Records for the task |
####################

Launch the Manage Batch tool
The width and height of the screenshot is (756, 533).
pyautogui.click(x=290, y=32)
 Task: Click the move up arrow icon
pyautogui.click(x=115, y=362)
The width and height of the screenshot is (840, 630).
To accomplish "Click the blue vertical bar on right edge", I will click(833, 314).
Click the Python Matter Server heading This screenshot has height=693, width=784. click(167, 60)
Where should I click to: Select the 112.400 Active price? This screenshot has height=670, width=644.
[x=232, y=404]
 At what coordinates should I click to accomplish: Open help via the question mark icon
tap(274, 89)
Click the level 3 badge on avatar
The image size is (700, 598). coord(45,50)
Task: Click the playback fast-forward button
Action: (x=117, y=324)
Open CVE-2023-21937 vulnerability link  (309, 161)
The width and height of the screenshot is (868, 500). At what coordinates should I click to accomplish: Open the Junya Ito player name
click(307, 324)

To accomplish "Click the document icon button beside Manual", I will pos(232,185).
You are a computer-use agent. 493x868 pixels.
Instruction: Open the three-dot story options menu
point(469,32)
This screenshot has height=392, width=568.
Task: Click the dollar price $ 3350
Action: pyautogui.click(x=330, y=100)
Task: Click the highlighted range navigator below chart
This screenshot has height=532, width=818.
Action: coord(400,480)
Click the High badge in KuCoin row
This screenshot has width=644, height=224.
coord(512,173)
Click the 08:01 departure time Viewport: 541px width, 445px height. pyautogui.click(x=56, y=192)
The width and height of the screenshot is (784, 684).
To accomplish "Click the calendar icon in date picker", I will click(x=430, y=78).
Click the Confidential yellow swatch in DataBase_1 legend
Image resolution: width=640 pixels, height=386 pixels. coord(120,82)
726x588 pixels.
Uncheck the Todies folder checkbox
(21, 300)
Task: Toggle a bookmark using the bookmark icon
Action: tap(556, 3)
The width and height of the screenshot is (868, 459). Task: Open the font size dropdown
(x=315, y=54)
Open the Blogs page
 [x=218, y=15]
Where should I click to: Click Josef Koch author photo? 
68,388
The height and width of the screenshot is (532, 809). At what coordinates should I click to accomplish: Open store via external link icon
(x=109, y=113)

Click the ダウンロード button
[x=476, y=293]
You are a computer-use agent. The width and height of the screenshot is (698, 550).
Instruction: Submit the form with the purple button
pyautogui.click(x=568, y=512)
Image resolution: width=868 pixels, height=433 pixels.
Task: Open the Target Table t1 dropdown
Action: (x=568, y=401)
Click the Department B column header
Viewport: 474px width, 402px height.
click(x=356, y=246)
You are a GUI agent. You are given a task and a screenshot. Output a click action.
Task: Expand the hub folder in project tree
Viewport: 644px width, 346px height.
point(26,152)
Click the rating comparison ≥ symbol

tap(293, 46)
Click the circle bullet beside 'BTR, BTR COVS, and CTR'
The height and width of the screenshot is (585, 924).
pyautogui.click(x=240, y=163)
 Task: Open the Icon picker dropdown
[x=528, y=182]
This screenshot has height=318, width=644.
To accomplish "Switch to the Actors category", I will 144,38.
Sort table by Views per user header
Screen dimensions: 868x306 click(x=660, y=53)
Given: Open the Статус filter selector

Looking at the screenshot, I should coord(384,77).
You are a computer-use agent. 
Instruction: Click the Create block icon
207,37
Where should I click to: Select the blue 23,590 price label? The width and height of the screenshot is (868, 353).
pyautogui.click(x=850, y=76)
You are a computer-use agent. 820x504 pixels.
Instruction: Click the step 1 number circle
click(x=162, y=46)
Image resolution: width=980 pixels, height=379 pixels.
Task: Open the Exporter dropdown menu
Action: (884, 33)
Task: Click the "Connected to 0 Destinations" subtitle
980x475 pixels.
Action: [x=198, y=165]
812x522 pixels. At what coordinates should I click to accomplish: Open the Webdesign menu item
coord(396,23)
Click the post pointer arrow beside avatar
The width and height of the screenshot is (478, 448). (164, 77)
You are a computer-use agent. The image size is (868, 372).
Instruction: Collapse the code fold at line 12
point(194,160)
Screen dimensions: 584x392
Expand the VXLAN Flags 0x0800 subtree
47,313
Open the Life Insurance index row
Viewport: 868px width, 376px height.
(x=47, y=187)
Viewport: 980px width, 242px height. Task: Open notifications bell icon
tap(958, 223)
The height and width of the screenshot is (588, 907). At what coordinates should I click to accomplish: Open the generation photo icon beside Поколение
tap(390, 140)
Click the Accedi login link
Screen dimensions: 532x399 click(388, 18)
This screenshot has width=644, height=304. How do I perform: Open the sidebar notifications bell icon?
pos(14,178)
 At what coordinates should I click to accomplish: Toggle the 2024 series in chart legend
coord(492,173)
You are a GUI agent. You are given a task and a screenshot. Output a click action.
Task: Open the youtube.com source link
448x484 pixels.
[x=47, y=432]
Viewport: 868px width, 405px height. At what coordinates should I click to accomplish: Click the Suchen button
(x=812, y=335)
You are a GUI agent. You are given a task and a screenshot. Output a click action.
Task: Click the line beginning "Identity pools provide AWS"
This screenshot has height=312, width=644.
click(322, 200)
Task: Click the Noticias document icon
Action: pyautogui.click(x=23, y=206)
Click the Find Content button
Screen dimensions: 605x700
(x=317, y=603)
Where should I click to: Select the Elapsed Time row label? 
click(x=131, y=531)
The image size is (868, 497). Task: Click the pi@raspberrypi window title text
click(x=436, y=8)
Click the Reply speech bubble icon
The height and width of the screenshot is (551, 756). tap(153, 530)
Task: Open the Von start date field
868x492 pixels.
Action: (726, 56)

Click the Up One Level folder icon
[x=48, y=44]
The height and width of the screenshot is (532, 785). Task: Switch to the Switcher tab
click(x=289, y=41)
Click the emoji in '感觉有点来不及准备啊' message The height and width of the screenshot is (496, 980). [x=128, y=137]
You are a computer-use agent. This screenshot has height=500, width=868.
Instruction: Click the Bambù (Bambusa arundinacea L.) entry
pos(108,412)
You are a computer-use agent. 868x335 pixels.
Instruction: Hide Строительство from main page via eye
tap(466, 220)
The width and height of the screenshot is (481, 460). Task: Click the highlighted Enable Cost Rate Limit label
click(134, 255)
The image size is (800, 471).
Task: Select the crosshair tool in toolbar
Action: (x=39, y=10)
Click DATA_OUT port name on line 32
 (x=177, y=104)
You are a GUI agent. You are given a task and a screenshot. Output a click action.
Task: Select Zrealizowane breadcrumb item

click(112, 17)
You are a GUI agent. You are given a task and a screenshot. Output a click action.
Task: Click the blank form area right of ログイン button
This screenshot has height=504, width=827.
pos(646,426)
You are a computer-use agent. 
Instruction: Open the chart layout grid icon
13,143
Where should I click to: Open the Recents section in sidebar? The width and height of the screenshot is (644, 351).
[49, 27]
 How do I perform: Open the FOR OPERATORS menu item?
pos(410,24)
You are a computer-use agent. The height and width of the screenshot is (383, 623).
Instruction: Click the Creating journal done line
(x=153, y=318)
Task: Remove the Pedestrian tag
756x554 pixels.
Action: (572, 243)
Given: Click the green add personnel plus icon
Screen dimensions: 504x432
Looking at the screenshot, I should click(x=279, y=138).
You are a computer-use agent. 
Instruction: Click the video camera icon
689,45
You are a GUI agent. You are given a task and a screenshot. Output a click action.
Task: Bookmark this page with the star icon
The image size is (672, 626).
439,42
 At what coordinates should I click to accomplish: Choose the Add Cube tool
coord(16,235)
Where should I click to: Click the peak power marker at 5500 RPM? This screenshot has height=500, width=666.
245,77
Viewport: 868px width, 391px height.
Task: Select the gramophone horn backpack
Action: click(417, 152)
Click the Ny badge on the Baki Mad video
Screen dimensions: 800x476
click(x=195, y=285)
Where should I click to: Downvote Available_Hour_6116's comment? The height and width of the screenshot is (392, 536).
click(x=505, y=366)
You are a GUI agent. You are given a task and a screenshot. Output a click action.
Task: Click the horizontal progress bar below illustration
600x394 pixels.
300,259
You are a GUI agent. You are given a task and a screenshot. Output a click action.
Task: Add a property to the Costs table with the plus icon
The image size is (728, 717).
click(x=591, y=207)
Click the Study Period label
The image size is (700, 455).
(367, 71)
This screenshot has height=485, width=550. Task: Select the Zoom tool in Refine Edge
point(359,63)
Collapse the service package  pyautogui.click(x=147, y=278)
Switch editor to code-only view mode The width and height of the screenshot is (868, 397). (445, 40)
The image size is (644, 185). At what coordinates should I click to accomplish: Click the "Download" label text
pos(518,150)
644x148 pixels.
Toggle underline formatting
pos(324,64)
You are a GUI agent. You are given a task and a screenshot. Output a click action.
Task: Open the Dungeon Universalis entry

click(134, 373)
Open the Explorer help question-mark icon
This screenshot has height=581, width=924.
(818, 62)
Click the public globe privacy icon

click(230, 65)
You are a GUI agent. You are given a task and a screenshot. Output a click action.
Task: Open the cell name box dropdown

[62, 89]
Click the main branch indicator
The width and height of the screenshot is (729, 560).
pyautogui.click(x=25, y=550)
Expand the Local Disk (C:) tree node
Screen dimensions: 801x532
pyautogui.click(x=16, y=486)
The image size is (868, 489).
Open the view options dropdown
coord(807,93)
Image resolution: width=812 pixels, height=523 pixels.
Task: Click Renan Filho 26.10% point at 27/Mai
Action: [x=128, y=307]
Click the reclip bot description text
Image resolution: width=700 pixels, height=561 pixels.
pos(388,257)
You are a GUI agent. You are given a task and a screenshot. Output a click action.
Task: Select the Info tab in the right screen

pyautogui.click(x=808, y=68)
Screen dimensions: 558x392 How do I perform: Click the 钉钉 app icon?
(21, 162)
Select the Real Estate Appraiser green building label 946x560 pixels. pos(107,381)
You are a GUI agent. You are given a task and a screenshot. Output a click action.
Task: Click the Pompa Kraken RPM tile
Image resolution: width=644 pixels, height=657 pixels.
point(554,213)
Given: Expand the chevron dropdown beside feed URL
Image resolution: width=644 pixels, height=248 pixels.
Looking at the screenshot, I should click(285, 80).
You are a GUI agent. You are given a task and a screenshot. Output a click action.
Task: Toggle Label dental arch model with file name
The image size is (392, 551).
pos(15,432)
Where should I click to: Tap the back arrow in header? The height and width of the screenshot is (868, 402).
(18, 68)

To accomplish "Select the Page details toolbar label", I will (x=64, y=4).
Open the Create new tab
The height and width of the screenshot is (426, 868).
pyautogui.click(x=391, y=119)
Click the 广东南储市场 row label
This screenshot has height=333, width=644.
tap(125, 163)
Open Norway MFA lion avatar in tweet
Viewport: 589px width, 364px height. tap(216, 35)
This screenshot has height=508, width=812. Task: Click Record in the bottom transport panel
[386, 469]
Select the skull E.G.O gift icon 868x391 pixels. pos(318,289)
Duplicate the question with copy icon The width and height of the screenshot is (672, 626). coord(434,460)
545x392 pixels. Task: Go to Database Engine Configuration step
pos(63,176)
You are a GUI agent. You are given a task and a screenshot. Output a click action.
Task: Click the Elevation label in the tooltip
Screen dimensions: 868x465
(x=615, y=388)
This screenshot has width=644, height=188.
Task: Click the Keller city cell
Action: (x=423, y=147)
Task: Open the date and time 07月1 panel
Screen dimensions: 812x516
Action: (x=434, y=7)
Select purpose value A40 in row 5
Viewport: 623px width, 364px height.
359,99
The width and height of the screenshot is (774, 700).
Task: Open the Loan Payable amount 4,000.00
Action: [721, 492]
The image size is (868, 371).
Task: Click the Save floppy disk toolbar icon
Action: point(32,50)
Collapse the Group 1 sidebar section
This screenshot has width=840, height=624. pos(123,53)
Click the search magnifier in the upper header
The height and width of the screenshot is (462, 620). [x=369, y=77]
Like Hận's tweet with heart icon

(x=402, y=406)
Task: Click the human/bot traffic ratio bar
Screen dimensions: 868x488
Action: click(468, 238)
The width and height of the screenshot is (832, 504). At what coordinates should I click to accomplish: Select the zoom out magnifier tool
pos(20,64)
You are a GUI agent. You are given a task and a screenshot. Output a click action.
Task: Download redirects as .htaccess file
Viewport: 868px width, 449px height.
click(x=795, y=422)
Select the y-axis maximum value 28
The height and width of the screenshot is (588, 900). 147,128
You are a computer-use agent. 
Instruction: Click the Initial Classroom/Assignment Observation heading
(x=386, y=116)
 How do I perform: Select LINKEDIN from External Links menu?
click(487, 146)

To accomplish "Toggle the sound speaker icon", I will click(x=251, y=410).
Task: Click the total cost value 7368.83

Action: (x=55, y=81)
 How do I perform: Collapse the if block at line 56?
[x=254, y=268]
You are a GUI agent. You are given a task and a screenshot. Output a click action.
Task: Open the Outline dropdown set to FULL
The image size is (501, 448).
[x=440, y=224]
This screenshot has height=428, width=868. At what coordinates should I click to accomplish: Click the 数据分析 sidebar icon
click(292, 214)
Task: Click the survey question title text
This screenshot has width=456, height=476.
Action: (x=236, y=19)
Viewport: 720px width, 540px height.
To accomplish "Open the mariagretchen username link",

####################

Exercise brief |
Could you filter the material above and copy each line that holds the word "computer"?

Problem solution |
You are a computer-use agent. 493x868 pixels.
You are a computer-use agent. The width and height of the screenshot is (698, 550).
You are a computer-use agent. 
You are a computer-use agent. 820x504 pixels.
You are a computer-use agent. The image size is (868, 372).
You are a computer-use agent. This screenshot has height=500, width=868.
You are a computer-use agent. 868x335 pixels.
You are a computer-use agent. 
You are a computer-use agent. The height and width of the screenshot is (383, 623).
You are a computer-use agent. 
You are a computer-use agent. 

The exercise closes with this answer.